We should have the platform up! Check that you have the proper acces to the haproxy stat page http://ip:9000/haproxy_stats and the zabbix frontend http://ip:8081/

Crash, failover, and restore a node.

  1. Stop one node and check the failover.
docker-compose stop db-sql-node-1
  1. Restore the node.
      CLUSTER_JOIN: 192.168.13.42,192.168.13.43
      #CLUSTER_JOIN: 
      docker-compose up -d --build db-sql-node-1
  1. Go back to first node.
docker-compose restart proxy

Desync a node for specific purposes:

  1. Why ? Slower node or specific select requests needs, avoid flow control, replication ON, no more write requests.
mysql --user=root --password=murloc --host=127.0.0.1 -P 3306  zabbix -e "SHOW variables LIKE 'wsrep_provider_options';"
mysql --user=root --password=murloc --host=127.0.0.1 -P 3306  zabbix -e "SHOW GLOBAL STATUS LIKE 'wsrep_%';"
  1. How ?
mysql --user=root --password=murloc --host=127.0.0.1 -P 3306  zabbix -e "SHOW GLOBAL STATUS LIKE 'wsrep_%';"
mysql --user=root --password=murloc --host=127.0.0.1 -P 23306  zabbix -e "set global wsrep_desync=ON;"
mysql --user=root --password=murloc --host=127.0.0.1 -P 23306  zabbix -e "SHOW variables LIKE 'wsrep_des%';"
mysql --user=root --password=murloc --host=127.0.0.1 -P 23306  zabbix -e "set global wsrep_desync=OFF;"
  1. Carefull to having no more synced nodes.

Migration from 4.2 to 5.2

  1. Why this process vs direct server upgrade

Prepare for upgrade.
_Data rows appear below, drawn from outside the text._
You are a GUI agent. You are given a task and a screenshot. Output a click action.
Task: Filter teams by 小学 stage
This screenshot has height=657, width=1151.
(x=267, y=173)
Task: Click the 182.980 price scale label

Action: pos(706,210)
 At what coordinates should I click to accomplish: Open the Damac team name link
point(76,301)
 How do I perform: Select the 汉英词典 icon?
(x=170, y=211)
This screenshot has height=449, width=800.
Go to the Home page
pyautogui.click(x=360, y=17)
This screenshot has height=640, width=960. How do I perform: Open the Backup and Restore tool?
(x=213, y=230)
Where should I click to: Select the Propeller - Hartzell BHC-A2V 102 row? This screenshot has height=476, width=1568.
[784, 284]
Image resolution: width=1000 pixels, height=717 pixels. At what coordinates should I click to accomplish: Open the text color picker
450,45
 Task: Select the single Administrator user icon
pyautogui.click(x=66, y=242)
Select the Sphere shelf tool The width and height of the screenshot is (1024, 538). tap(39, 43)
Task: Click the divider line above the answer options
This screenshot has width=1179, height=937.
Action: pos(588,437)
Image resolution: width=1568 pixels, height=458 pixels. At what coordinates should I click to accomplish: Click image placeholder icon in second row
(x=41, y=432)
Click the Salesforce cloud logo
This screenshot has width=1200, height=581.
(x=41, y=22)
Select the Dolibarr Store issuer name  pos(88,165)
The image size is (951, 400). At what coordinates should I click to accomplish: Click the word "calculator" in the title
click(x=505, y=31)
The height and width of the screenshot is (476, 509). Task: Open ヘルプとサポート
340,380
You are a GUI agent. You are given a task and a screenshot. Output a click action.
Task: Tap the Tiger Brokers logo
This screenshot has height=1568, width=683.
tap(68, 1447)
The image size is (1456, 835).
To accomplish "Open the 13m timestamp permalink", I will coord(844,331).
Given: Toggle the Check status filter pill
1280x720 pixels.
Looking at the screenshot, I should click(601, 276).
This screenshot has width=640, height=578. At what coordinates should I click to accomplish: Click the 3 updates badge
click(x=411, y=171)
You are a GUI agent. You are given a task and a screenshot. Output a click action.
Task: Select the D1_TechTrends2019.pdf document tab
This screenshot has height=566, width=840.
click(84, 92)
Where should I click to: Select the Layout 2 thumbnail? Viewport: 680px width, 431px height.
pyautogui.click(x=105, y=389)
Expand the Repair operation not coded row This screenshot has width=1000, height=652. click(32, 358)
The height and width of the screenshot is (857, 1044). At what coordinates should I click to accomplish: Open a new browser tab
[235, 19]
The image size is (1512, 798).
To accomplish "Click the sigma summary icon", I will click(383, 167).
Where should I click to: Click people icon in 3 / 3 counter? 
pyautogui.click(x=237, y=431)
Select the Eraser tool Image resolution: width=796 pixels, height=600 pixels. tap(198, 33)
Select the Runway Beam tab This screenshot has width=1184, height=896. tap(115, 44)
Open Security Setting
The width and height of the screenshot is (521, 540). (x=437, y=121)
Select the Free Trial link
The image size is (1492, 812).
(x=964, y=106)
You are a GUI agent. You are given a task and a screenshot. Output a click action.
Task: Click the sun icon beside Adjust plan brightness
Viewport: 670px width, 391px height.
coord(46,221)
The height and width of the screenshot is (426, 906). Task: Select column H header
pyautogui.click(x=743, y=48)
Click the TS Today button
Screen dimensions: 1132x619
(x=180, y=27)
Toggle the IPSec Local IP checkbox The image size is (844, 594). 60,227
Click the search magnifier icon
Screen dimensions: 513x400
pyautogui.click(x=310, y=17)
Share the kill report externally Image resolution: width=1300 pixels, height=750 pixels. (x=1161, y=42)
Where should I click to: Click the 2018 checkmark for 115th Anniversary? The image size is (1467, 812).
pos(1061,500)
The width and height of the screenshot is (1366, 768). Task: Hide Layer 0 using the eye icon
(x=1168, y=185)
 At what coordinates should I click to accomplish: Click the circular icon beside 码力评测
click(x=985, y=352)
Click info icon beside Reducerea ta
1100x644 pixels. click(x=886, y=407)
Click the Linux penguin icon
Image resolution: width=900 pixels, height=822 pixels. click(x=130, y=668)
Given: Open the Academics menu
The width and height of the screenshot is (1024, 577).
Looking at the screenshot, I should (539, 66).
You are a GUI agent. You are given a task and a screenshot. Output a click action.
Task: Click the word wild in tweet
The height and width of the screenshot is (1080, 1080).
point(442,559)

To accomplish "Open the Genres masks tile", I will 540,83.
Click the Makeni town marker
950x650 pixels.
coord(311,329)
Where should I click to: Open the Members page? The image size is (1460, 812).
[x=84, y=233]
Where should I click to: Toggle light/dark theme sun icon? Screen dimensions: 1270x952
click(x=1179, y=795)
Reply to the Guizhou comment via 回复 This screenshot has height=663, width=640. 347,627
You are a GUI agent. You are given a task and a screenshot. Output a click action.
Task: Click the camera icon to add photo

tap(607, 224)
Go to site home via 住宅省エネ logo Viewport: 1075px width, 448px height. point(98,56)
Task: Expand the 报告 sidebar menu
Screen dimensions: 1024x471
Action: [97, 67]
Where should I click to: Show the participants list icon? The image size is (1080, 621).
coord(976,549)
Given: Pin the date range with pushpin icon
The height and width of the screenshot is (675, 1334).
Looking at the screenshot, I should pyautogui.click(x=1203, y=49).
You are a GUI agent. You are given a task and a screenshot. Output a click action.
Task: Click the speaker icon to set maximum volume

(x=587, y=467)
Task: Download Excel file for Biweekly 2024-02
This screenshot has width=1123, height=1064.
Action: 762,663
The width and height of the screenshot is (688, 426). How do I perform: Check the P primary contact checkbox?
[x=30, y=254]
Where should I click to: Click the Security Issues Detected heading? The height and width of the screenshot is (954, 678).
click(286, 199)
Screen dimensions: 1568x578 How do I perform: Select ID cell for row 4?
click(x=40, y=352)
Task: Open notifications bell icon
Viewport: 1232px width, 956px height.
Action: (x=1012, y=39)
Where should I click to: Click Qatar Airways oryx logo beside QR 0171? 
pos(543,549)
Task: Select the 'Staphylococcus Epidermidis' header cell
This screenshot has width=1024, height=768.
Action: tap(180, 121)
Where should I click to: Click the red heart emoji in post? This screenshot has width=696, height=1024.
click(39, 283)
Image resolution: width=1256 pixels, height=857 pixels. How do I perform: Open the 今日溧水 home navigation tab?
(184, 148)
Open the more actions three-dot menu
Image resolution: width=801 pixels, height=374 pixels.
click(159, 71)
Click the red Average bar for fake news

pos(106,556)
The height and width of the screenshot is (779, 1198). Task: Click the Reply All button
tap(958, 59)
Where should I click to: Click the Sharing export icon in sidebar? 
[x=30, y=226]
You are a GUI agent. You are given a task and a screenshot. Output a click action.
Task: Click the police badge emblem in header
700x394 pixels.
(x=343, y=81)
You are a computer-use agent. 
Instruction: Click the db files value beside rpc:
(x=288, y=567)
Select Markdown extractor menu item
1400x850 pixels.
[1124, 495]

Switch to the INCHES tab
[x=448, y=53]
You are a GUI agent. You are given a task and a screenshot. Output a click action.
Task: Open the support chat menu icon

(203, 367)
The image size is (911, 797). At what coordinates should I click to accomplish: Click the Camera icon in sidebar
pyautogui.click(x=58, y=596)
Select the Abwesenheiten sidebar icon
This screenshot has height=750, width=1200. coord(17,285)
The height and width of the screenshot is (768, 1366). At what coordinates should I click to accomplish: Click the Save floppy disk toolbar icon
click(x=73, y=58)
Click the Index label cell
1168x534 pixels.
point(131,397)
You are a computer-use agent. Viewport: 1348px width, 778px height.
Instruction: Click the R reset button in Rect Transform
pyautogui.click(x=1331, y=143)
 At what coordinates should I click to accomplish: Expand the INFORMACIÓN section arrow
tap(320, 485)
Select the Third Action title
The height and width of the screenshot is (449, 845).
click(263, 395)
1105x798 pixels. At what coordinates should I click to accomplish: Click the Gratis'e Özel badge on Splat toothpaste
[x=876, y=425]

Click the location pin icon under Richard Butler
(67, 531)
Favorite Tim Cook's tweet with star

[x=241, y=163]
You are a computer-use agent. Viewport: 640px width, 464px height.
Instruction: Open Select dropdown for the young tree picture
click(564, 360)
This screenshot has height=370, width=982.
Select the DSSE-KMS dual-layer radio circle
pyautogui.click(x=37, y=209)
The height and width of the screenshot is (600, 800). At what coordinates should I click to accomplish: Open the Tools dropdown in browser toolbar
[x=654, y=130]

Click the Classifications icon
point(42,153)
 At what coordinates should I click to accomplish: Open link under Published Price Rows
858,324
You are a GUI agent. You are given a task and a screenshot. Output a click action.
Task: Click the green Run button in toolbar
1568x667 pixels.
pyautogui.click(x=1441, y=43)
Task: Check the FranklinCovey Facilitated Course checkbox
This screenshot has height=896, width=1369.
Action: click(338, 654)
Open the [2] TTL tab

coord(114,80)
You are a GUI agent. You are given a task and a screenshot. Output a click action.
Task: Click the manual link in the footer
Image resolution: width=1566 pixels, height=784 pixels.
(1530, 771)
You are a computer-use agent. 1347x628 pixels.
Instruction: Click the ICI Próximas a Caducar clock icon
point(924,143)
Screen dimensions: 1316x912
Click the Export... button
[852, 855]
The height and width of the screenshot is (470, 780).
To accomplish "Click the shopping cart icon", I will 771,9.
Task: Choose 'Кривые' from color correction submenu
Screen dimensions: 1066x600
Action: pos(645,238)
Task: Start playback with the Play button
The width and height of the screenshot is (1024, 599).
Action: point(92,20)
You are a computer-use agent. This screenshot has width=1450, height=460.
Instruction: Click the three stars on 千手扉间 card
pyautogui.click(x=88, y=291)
Keep the service running : monitoring still available. Avoid upgrade failure. Pre-test the upgrade.

  1. Isolate one node
docker-compose stop db-sql-node-3
docker ps -a | grep node-3
docker inspect container-id | grep /var/lib/mysql -B 1
vim /var/lib/docker/volumes/e6409284da5abe2436dd72d4fcc44d59d8deffdd6f0da0b6b535a1781f06ffa0/_data/grastate.dat
safe to bootstrap to 1
Change the cluster name to CLUSTER_NAME: 'zabbix-db-cluster-52'
empty cluster join
  1. Bootstrap a new cluster
docker-compose up -d --build db-sql-node-3
  1. Start a new server
docker-compose up -d --build zabbix-server-52
  1. Upgrade the isolated node
Automated step at the start of the server.
  1. Check that it's working fine
Edit DB host for frontend 52
docker-compose up -d --build zabbix-frontend-52
Check the frontend 52 and find back your data
  1. What is next is your choice :

Make another node join the new cluster ? ( consider clearing the data first for fresh configuration ) Use another Haproxy and failover to the second server so your agents will communicate with the new one ? In our use habits, we just use the second server to upgrade the DB, then upgrade our usual server + point to the fresh upgraded DB and start making the other nodes join.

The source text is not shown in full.